The clinical response was defined as follows:
- Complete: complete closure with invisible external openings with no discharge at pressure
- Partial: complete closure of ≥ 50% of the external openings with no discharge at pressure from any of the external openings
- Failure: closure of < 50% of the external openings ± the persistence of discharge at pressure from one or all of the external openings ± the occurrence of a new tract or abscess.
The radiological response was defined as follows:
- Complete: fibrous sequelae with no T2 hypersignal or enhancement after the injection of gadolinium into the tract(s), and no abscesses
- Partial: decrease of the inflammatory signal (T2 hypersignal and enhancement after the injection of gadolinium) ± the length ± the largest diameter of the tracts, with no abscesses
- Failure: absence of radiological modification or occurrence of a new fistula tract ± abscesses
A complete combined clinical-radiological response (deep response) was defined as the association of a complete clinical response with a complete radiological response.

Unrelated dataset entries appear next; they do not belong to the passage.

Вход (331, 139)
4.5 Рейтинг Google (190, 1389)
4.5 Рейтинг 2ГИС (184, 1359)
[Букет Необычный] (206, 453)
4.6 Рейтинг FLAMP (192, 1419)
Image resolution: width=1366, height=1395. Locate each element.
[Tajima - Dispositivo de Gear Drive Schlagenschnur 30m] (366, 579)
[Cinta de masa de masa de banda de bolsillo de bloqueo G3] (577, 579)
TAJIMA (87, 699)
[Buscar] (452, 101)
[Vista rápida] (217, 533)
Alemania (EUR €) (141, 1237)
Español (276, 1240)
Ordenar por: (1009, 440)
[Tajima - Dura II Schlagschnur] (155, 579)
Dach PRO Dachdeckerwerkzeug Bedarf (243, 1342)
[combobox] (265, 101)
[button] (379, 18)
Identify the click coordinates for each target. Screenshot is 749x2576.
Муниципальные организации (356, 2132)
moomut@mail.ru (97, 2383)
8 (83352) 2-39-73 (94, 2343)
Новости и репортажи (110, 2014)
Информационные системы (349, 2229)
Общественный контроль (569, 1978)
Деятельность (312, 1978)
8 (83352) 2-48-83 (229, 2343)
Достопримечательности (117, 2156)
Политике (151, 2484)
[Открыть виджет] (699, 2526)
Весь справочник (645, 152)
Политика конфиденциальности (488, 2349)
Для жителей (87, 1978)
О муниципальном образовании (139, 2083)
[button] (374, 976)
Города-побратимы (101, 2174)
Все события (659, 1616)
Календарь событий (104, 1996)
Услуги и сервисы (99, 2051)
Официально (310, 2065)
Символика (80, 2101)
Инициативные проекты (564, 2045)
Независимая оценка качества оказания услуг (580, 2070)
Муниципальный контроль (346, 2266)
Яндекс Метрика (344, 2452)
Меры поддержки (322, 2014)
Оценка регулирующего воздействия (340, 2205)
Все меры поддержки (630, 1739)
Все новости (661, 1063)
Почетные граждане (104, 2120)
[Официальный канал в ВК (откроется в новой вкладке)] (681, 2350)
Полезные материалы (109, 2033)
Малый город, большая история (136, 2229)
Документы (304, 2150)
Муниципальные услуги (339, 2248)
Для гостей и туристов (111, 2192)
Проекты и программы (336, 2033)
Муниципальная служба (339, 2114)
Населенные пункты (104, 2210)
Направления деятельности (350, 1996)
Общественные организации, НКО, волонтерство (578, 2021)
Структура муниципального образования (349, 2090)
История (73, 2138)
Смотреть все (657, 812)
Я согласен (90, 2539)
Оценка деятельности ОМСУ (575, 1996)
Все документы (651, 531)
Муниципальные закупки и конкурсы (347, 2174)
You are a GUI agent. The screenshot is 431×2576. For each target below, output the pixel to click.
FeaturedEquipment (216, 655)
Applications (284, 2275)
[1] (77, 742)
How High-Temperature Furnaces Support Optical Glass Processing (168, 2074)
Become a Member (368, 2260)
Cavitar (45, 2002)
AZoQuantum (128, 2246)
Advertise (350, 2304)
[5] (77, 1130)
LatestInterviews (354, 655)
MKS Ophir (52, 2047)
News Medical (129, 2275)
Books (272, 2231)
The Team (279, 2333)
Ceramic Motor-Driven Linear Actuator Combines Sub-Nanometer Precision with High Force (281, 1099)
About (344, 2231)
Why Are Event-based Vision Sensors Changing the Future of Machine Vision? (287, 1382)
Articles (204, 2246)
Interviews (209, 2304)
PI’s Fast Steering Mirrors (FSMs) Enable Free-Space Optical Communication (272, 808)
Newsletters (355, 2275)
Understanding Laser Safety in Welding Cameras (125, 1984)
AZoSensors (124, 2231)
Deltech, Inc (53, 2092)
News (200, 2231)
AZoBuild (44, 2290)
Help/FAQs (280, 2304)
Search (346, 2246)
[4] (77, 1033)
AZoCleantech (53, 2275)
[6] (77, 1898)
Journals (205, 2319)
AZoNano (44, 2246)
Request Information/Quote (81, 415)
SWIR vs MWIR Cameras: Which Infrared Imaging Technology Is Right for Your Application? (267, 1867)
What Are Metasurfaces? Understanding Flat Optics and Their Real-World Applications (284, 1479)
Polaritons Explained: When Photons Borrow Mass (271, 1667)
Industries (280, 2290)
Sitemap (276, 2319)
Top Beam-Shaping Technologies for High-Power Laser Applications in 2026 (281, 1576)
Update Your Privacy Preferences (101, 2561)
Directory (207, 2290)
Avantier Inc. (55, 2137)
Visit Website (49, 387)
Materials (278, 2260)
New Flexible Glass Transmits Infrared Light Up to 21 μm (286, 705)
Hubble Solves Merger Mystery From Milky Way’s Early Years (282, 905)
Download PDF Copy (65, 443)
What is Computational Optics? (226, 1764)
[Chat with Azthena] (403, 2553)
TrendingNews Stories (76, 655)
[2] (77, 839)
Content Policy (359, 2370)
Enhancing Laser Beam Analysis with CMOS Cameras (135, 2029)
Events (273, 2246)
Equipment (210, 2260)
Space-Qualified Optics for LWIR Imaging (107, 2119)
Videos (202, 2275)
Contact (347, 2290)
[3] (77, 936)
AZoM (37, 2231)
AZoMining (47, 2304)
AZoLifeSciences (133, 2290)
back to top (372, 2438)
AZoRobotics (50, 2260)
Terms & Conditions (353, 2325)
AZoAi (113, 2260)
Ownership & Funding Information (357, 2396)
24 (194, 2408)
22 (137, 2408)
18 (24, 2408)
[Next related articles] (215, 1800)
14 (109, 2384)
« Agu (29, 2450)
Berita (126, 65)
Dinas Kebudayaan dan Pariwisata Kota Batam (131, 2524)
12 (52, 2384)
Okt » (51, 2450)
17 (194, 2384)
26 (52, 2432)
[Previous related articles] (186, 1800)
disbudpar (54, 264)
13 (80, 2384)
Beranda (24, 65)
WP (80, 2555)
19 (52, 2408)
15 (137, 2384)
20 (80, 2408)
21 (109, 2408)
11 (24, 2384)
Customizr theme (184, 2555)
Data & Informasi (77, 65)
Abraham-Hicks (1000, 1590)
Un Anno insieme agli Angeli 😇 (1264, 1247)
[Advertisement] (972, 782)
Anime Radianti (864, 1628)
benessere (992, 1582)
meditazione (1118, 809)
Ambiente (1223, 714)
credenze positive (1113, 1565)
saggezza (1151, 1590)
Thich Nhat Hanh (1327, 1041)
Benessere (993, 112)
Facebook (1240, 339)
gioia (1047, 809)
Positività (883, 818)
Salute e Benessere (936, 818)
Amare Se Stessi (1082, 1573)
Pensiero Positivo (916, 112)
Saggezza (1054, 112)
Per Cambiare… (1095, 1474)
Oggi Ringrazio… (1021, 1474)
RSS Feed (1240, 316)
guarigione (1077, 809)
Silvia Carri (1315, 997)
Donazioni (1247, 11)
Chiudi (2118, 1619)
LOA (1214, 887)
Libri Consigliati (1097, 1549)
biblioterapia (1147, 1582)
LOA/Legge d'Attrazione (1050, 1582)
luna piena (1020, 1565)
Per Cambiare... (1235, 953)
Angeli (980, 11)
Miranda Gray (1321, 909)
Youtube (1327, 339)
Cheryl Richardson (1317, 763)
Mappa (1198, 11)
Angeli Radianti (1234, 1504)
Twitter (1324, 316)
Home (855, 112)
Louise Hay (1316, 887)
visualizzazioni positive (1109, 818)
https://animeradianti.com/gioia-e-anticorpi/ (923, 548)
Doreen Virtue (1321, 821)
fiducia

The secondary endpoints were:
- Symptomatic efficacy, assessed with the PDAI
- Outcomes
- Factors associated with deep response
Statistical analysis
Data are expressed as medians and percentiles (interquartile range: 25% and 75%) or as numbers and percentages of the cohort. The nonparametric Wilcoxon signed-rank test was used for continuous variables and nonparametric Pearson or Fisher exact tests for categorical variables. The judgement criterion was deep response that combined an asymptomatic status plus clinical closure of the external openings combined with MRI healing of the tract (no inflammation and/or disappearance of the tract). Asymptomatic response was defined by the complete relief of discomfort and discharge and a stepwise regression analyses was performed to identify factors associated with deep response. The results are expressed as odds ratios (ORs) with 95% confidence intervals [CIs]. Statistical analyses were performed using JMP Pro 13.0.0 software (SAS institute).
Ethical considerations
The study protocol was approved by the “Comité de Protection des Personnes” GH Paris Saint-Joseph (IRB 00012157) and registered in clinicaltrial.gov (NCT05177003). The database Fondamentum is secured (nominative access code) with a CNIL (Commission nationale de l'informatique et des libertés) declaration (CNIL n°1412467).